Na Escola Secundária Marquês de Pombal, Lisboa, o professor Nuno Albano usa o referencial "como enquadramento" dos conteúdos programáticos do curso profissional de Multimédia, que visitará em meados do mês a Força Aérea.

Para esta escola, situada em Belém, foi mais fácil abordar os temas militares no âmbito do referencial já que teve, até julho de 2015, o Regimento de Lanceiros n.º 2 como vizinho, na Calçada da Ajuda, para o qual produziu cinco DVD de divulgação.

E ainda antes de terem o referencial como "enquadramento", os alunos do curso já tinham trabalhado com a GNR e com a Marinha.

Para a maioria dos jovens no entanto, admite Nuno Albano, é a primeira vez que há um contacto com as entidades militares. A sensibilização para os temas do referencial surge assim "de forma natural", sustentou.

"A Unidade de Controlo Costeiro [da GNR] foi fazer uma interceção a embarcações no rio Tejo. Imaginem um adolescente que é colocado numa lancha rápida e anda a fazer a filmagem, a reportagem desse tipo de missões. Para nós é motivador, temos cinco turmas que participam. E os nossos alunos estão a trabalhar, sem dar por isso, nos conteúdos do curso", descreveu.

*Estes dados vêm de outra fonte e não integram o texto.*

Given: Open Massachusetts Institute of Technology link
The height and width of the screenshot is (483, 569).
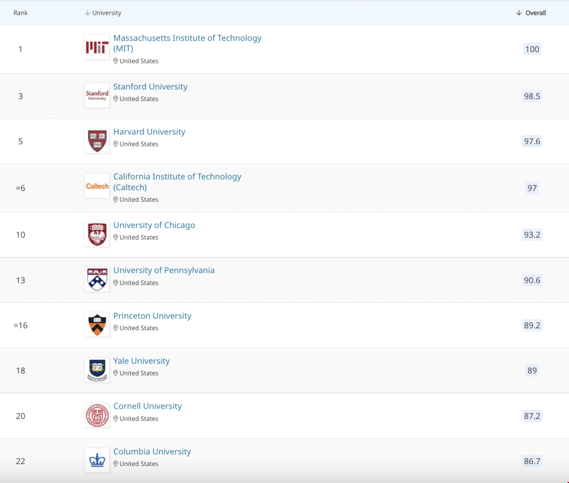Looking at the screenshot, I should point(187,43).
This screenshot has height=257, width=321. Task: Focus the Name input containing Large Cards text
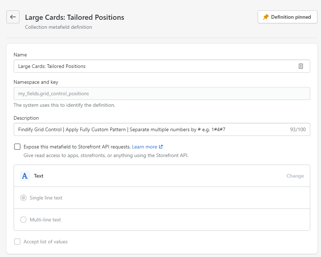[x=144, y=66]
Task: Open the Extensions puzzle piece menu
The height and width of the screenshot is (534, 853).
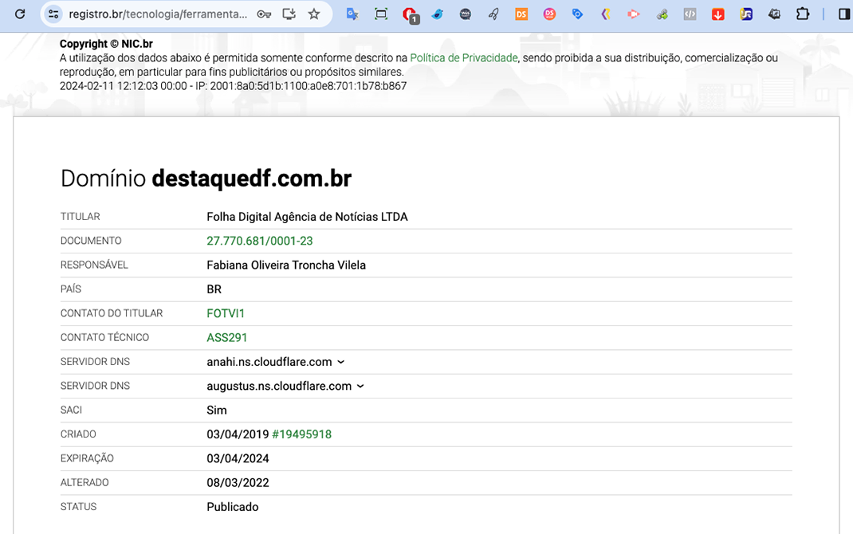Action: tap(803, 14)
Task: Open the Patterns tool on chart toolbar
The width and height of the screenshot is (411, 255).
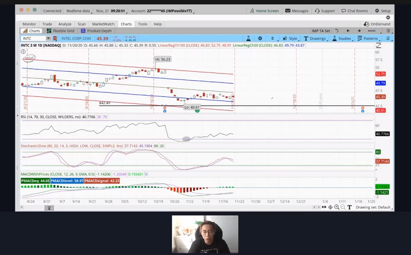Action: pyautogui.click(x=369, y=38)
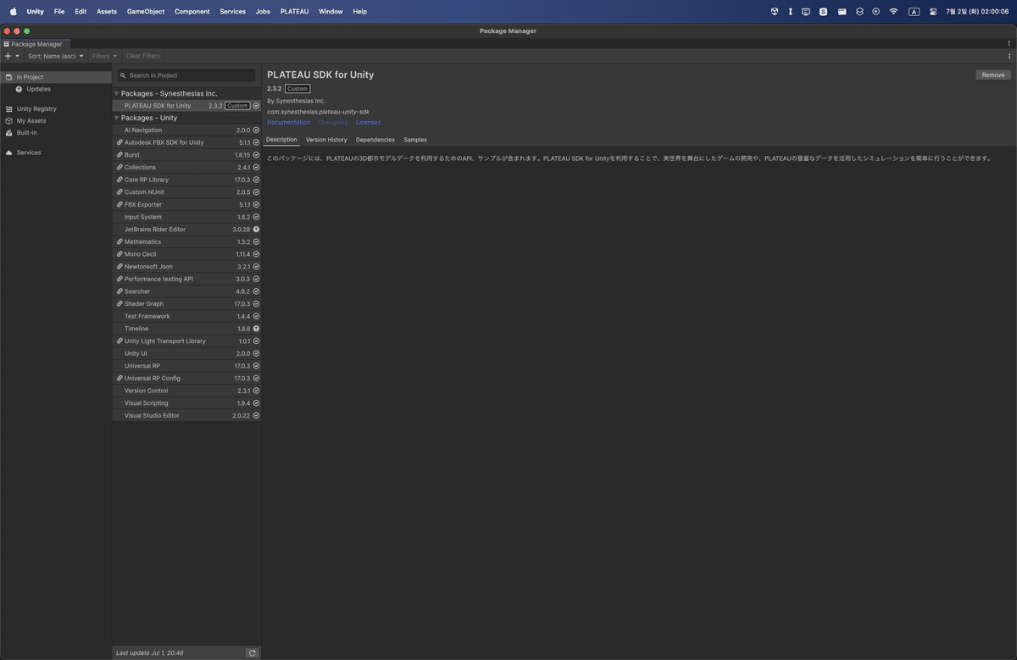
Task: Select the In Project sidebar icon
Action: tap(7, 76)
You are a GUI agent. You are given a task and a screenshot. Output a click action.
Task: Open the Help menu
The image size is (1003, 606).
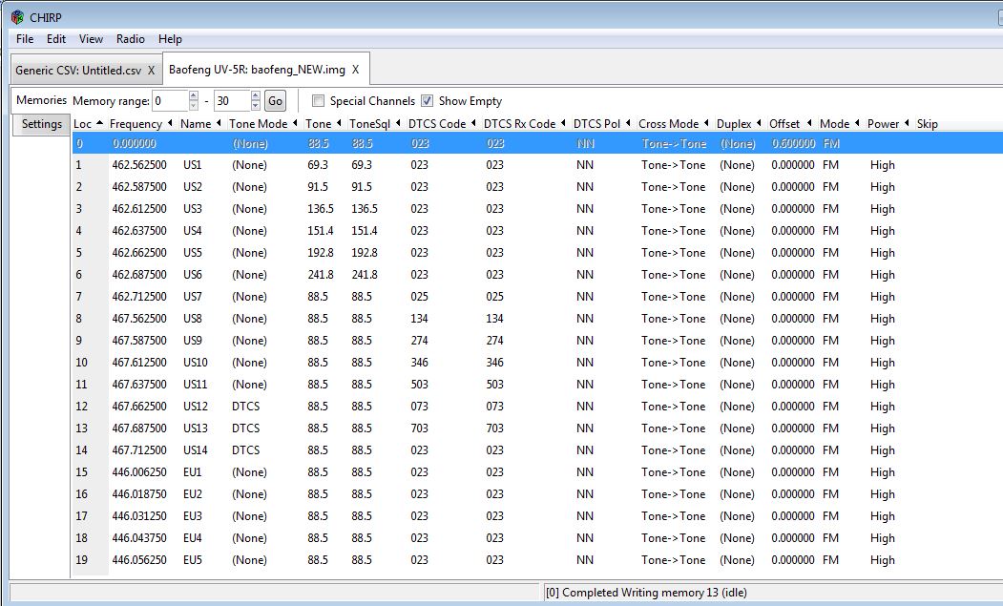170,39
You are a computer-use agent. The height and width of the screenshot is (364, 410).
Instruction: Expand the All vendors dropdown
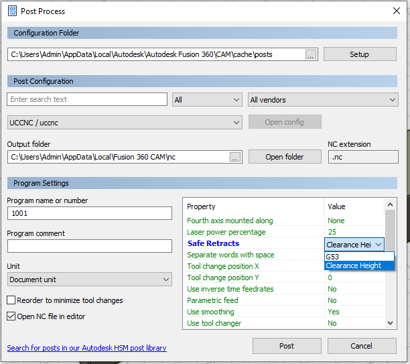point(323,100)
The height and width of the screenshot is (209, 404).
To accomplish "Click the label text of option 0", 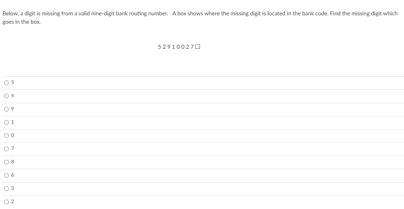I will point(12,135).
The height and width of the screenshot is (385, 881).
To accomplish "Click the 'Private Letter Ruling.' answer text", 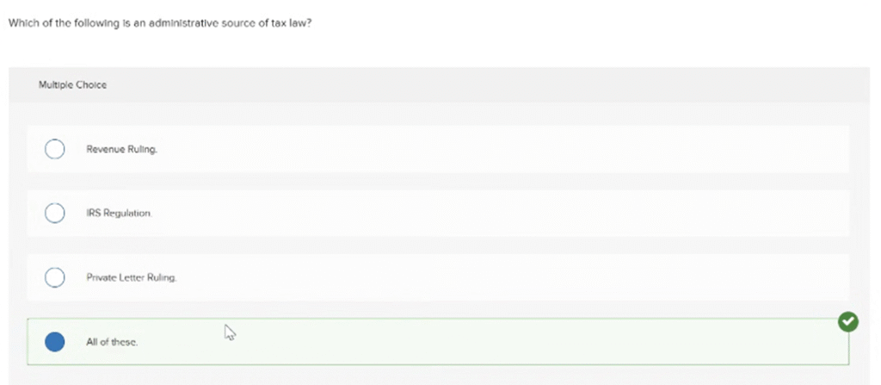I will 132,277.
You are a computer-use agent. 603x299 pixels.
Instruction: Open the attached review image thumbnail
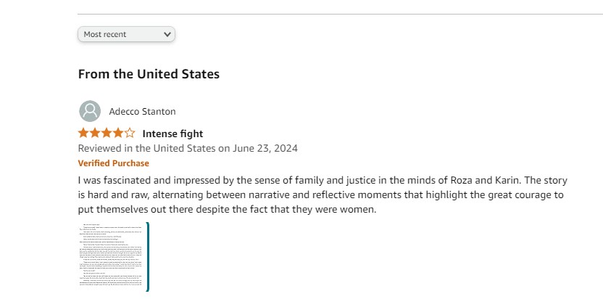(x=112, y=257)
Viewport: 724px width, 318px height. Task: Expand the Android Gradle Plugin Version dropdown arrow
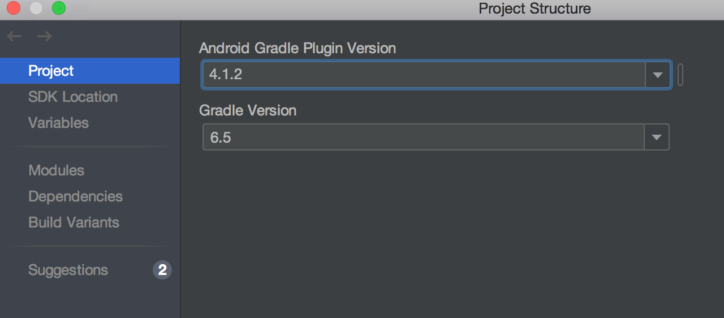click(x=657, y=75)
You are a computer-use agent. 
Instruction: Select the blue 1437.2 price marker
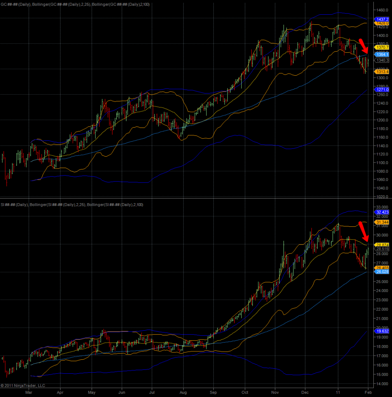pyautogui.click(x=382, y=19)
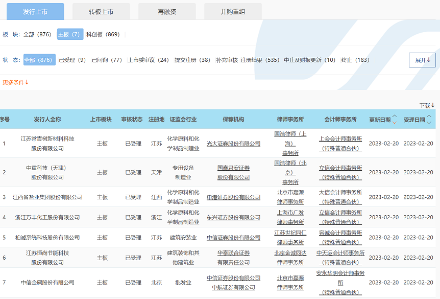Image resolution: width=440 pixels, height=299 pixels.
Task: Click 中航证券有限公司 link
Action: [x=233, y=288]
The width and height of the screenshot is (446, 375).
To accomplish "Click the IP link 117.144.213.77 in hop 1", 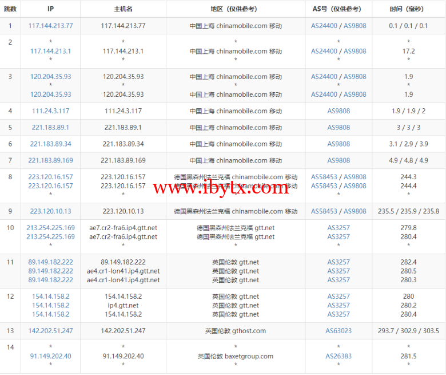I will point(50,26).
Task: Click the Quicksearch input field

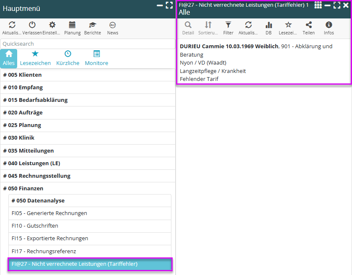Action: 88,44
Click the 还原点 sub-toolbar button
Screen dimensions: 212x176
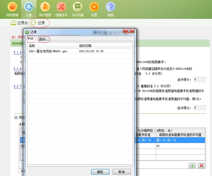click(x=19, y=23)

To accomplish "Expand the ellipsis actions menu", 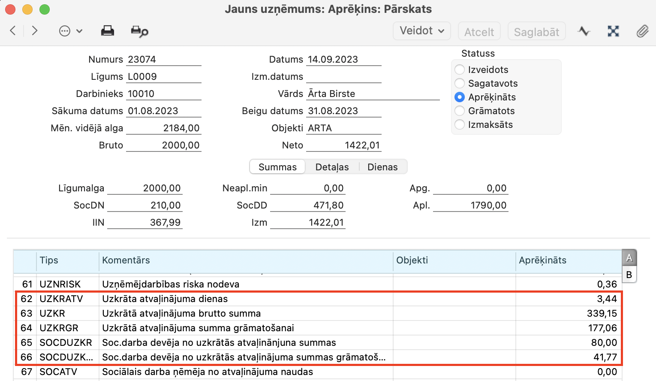I will [70, 31].
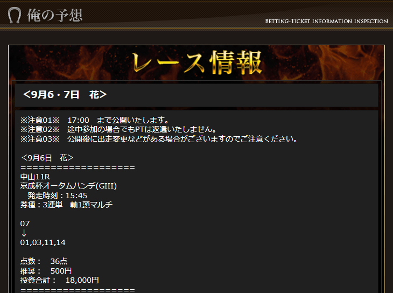The height and width of the screenshot is (293, 393).
Task: Select the <9月6・7日 花> title bar
Action: (x=197, y=95)
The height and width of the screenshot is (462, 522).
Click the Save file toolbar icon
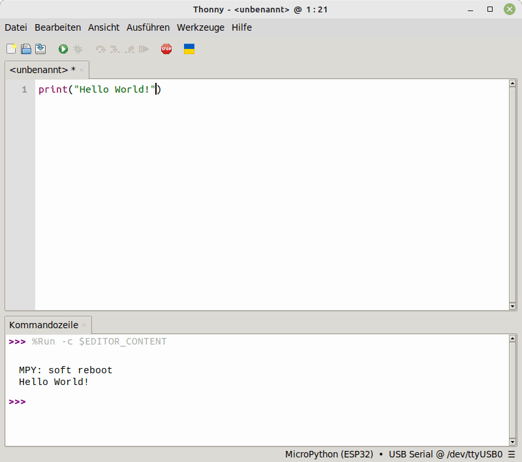click(40, 49)
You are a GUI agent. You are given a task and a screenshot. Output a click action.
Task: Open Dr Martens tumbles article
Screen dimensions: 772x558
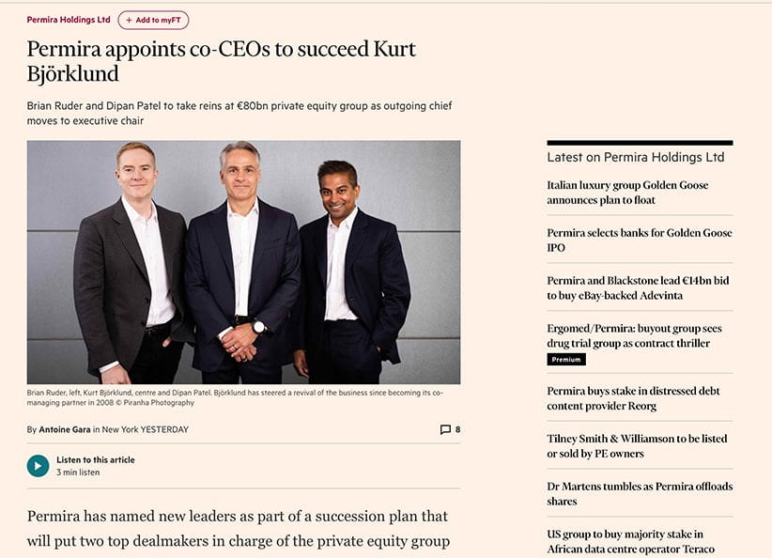639,493
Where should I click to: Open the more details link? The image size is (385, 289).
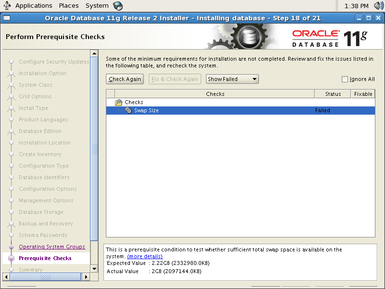[145, 256]
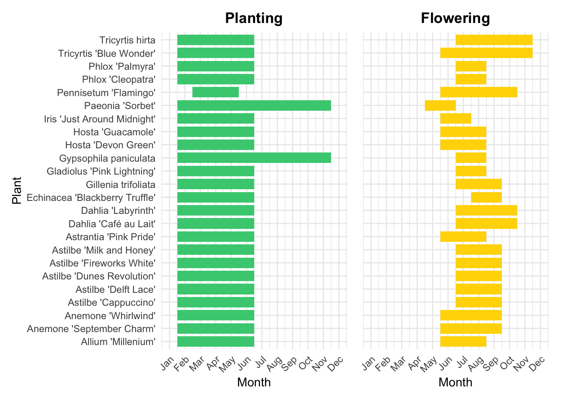Select the Hosta 'Guacamole' plant label
The height and width of the screenshot is (401, 561).
[x=114, y=132]
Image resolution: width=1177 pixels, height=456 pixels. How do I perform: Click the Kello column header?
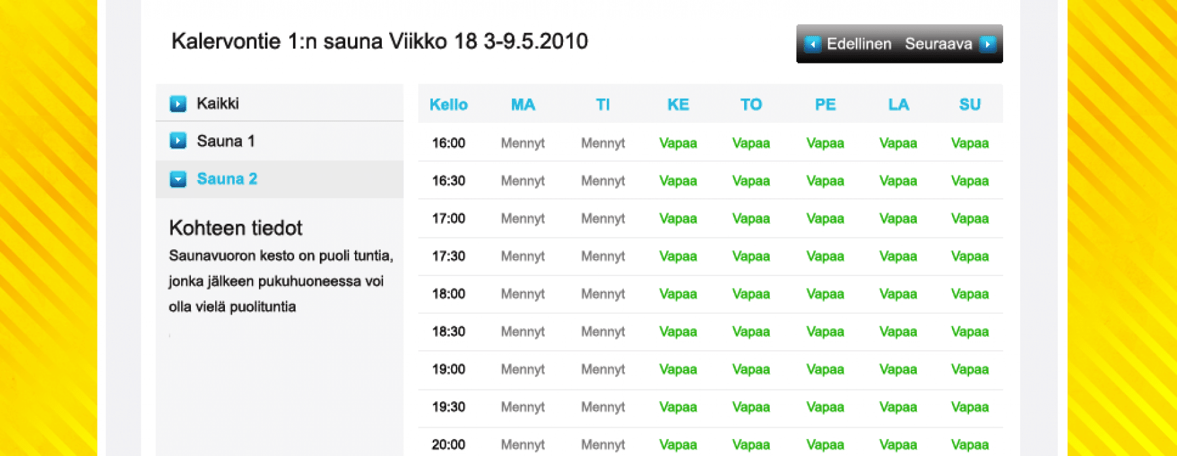click(x=449, y=105)
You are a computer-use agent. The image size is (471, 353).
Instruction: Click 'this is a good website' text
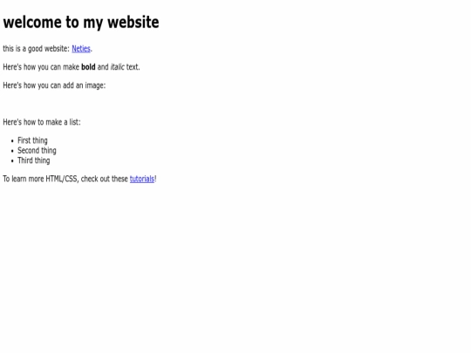(x=36, y=49)
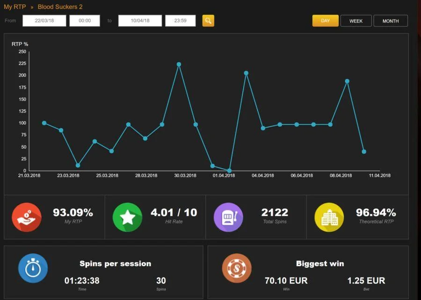Image resolution: width=421 pixels, height=300 pixels.
Task: Click the last data point on the chart
Action: click(364, 152)
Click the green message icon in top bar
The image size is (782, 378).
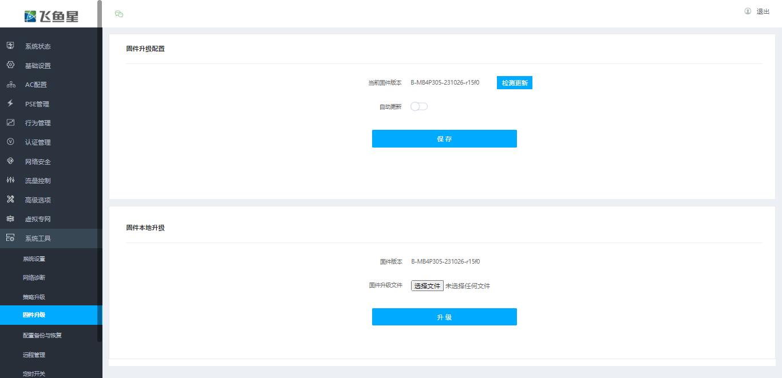click(119, 12)
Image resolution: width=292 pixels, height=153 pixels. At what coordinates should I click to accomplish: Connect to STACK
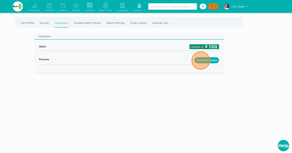pos(204,46)
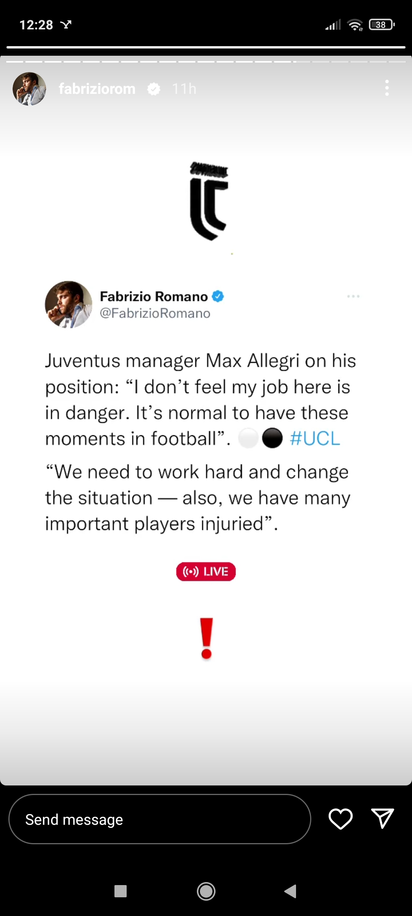
Task: Tap the 11h story timestamp
Action: coord(184,89)
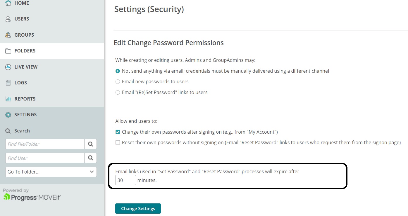Viewport: 408px width, 216px height.
Task: Open the 'Go To Folder...' dropdown
Action: pyautogui.click(x=51, y=172)
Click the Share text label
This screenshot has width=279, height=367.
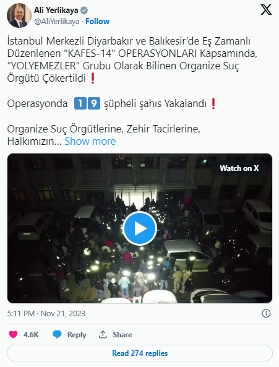coord(122,334)
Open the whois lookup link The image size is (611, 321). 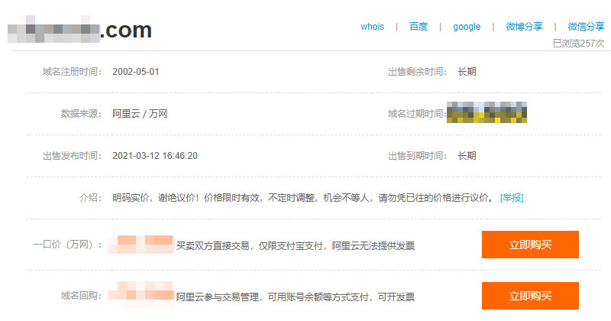pyautogui.click(x=372, y=27)
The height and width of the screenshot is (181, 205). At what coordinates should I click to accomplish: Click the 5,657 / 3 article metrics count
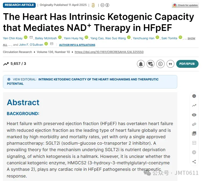(x=18, y=64)
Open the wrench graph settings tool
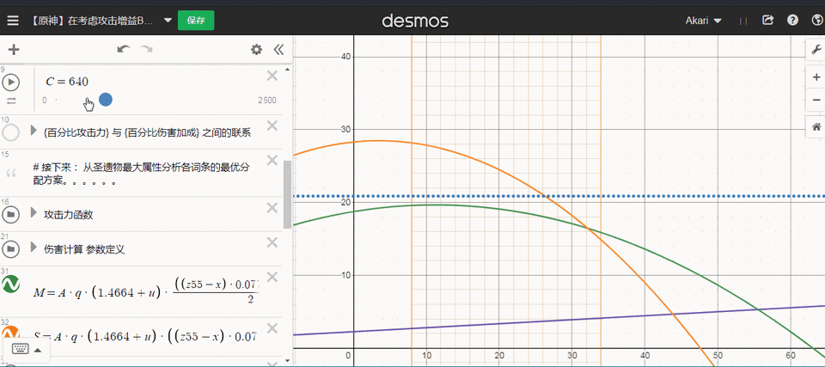 pos(816,50)
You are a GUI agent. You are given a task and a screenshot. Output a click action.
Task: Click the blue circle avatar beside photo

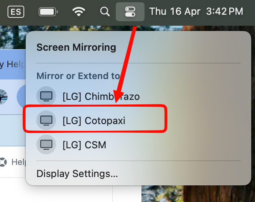click(21, 96)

Alexandre, 16 anos, registou a "dimensão com que a GNR opera, a organização, a hierarquia, a obediência" quando teve oportunidade de estar do lado de dentro "da missão": "A missão foi escoltar o presidente irlandês ao Mosteiro dos Jerónimos, penso que era uma reunião com um político português e a nossa missão era captar a atividade da GNR no seu dia normal, uma escolta, que as pessoas não têm acesso a isso".

Na Escola Secundária Maria Amália Vaz de Carvalho, foi escolhido o tema dos "direitos humanos, a globalização e a identidade nacional" e, entre os trabalhos realizados, destaca-se a criação de um grupo de debate sobre a Amnistia Internacional, por alunas do 12.º ano.

"Aquele que nos é mais difícil é as Forças Armadas porque é mais difícil cruzar com as nossas matérias", disse a professora Ana Goulart, adiantando que no 3.º período letivo está prevista uma palestra nessa área.

Ana Serôdio, aluna do 12.º ano, indica os temas abordados no grupo de debate: "O ódio que se está a gerar a nível internacional, pelo medo e pela falta de segurança".

"Sobretudo não apoiar essa mensagem de que devemos estar contra as pessoas, não apoiar o fundamentalismo, perceber a diferença entre ser-se muçulmano e ser terrorista. Não é a mesma coisa, os muçulmanos não tem as mesmas ideias que os terroristas, os refugiados não são maioritariamente terroristas, porque esses vêm nos aviões connosco, com documentos falsos, não vêm a fugir de uma guerra", explicou.